▶ **Exercise brief**
Up through the line that contains "[link] (37, 26)", retype the entries exactly, beginning at the very first line.

---- Material for this task

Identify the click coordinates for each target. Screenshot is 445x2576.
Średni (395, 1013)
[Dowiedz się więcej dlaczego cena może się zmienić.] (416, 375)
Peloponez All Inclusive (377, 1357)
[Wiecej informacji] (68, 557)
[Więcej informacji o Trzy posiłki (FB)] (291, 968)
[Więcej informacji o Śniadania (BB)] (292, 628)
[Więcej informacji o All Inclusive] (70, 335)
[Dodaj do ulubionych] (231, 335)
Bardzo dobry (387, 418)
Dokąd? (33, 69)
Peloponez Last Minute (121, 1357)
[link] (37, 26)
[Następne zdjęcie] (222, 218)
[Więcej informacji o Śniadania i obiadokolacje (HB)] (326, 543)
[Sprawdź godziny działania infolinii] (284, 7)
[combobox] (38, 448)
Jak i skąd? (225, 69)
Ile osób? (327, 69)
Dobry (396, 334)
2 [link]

--------

▶ **Finished task**
Identify the click coordinates for each target. Screenshot is 445x2576.
Średni (395, 1013)
[Dowiedz się więcej dlaczego cena może się zmienić.] (416, 375)
Peloponez All Inclusive (377, 1357)
[Wiecej informacji] (68, 557)
[Więcej informacji o Trzy posiłki (FB)] (291, 968)
[Więcej informacji o Śniadania (BB)] (292, 628)
[Więcej informacji o All Inclusive] (70, 335)
[Dodaj do ulubionych] (231, 335)
Bardzo dobry (387, 418)
Dokąd? (33, 69)
Peloponez Last Minute (121, 1357)
[link] (37, 26)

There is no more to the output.